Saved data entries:
****

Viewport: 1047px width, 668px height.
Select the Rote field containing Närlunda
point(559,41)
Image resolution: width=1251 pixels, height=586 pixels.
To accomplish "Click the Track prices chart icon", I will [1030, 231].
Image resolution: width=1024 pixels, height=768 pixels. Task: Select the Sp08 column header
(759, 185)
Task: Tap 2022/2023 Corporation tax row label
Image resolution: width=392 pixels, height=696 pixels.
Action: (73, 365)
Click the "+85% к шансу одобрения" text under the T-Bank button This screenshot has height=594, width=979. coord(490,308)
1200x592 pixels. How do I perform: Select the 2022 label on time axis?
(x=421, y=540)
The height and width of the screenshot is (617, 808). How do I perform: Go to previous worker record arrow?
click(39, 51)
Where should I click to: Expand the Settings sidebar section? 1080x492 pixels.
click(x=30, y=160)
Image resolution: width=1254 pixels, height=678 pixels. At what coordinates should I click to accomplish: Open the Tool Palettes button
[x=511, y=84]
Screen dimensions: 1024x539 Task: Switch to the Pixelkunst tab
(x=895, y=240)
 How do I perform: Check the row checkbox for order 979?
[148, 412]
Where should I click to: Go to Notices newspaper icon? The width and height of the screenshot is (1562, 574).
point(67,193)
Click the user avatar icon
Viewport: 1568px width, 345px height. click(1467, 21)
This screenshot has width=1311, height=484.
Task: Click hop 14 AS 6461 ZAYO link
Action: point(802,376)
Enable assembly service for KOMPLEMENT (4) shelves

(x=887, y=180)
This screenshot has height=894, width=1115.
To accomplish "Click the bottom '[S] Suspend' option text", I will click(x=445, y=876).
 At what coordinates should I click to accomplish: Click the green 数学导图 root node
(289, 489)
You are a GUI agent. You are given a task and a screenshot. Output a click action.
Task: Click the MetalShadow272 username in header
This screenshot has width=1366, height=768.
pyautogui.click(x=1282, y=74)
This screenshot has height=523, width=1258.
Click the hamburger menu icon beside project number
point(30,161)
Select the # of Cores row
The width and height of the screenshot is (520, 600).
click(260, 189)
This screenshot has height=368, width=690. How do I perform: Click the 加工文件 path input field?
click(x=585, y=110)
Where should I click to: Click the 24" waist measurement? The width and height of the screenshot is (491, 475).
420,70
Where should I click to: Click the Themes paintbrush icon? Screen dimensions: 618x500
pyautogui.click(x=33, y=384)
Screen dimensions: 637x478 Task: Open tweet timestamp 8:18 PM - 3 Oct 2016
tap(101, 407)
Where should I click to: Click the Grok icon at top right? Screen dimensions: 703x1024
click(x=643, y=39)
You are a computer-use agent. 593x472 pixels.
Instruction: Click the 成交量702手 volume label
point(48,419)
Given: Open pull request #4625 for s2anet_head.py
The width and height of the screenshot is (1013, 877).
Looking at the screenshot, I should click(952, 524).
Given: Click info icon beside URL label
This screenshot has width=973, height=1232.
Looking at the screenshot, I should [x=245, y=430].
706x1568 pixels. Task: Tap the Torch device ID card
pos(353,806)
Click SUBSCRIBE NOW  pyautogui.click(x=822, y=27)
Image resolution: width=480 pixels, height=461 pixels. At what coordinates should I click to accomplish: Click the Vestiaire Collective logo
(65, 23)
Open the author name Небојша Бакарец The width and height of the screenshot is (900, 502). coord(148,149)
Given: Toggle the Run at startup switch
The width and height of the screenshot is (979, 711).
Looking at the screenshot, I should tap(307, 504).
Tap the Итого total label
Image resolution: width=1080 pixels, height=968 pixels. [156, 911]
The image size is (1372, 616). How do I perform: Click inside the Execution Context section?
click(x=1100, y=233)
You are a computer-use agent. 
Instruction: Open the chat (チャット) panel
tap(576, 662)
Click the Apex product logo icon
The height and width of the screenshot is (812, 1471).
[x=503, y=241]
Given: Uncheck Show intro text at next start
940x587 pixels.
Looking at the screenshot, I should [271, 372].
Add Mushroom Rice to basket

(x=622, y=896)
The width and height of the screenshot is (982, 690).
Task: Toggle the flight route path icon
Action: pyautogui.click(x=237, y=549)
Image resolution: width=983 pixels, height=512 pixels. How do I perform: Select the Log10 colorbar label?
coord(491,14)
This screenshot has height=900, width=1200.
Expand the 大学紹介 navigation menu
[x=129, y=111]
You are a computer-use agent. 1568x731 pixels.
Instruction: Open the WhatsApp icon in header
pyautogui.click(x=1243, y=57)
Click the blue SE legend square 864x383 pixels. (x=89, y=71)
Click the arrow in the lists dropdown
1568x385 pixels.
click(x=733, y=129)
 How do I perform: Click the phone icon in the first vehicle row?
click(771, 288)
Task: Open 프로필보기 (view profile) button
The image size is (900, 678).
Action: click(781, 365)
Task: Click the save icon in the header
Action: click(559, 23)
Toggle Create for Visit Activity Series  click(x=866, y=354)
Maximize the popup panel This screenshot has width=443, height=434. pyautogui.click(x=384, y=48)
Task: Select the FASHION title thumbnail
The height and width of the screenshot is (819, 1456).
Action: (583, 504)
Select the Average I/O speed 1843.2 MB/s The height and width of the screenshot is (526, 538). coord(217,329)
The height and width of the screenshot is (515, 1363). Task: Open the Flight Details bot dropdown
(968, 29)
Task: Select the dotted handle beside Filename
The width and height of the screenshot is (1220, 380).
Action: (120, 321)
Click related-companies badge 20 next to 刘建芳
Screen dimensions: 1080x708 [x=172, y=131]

****

◆ Work instruction: Your answer should be each line of the data that contains the word "computer", copied as it stands.

◆ The completed task:
You are a computer-use agent. 593x472 pixels.
You are a computer-use agent. 
You are a computer-use agent. 1568x731 pixels.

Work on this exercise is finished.